## Selected passage
Yeah, it'll be very unlikely that we'll have a lot of blend capability moving forward. I mean, at 7,500 tons a day, another 3,000 tons a day, and 2,000 tons a day out of EPO, you can see that we're going to be filling a hungry mill, even call it at 11,000 tons a day. And so you can expect the grade to be fairly flat moving forward.
Okay. Okay, thanks for that. And just maybe as a final question, shift over to Dan. So Dan, yeah, great to see the prime acquisition closed at Los Reyes. You mentioned the PAs tracking mid-2026. Looking forward to this milestone. But is this subject to a resumption of exploration at site? And what is the level of working conditions right now in Sinaloa?
Yeah, I'll let Jody talk about the working conditions. On the PEA, there's over 200,000 meters of drilling and a significant portion of the resource is already in the indicated category at very tightly spaced drilling. So there's enough critical mass of drilling to continue to move ahead with the work that Prime had started on the PEA. Our team's just taken that over now. We've got our team heading down to Vancouver to meet with some of the consultants over the next couple weeks. They'll take a look at the design elements that were sort of proposed by the prime team, look to see if we want to do anything differently. Again, we bring a bit of a better balance sheet. We're an operating company. We're going to be looking to put a PEA out. That is going to be a study that we're going to build off and will inform the PFS and then subsequent to a feasibility study. So we're well on track there, no more drilling. The drilling that we want to do in 2026, if not earlier, is really to, I'd say, expand the resource, tighten up some areas of that resource model where we want to see some more drilling, and really inform the work that will be part of the PFS study that will kick off next year with the aim of getting that PFS out to market sometime in 2027 and likely a year later followed by a feasibility study.

## Record list
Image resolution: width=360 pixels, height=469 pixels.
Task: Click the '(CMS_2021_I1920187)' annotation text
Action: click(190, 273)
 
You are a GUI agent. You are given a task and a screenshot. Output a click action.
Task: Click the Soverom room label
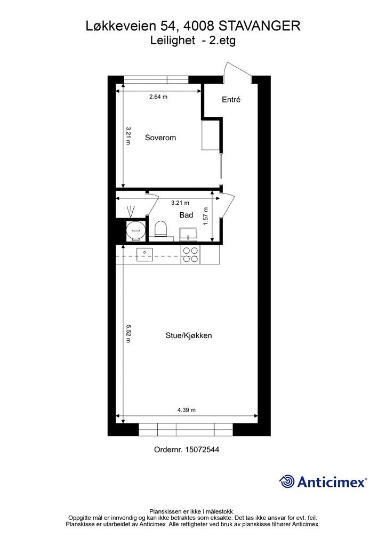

## Exercise tasks
(1) From the earnings call excerpt, echo the passage that begins with the words "Yeah, it'll be" and ends with "now in Sinaloa?".
(2) Answer these from the earnings call excerpt:
(a) At how many tons a day does the speaker say to "call" the mill?
(b) How many meters of drilling are there on the PEA?
(c) When is the PFS aimed to go out to market?

## Answers for the exercise
(1)
Yeah, it'll be very unlikely that we'll have a lot of blend capability moving forward. I mean, at 7,500 tons a day, another 3,000 tons a day, and 2,000 tons a day out of EPO, you can see that we're going to be filling a hungry mill, even call it at 11,000 tons a day. And so you can expect the grade to be fairly flat moving forward.
Okay. Okay, thanks for that. And just maybe as a final question, shift over to Dan. So Dan, yeah, great to see the prime acquisition closed at Los Reyes. You mentioned the PAs tracking mid-2026. Looking forward to this milestone. But is this subject to a resumption of exploration at site? And what is the level of working conditions right now in Sinaloa?

(2)
(a) 11,000 tons a day
(b) Over 200,000 meters
(c) Sometime in 2027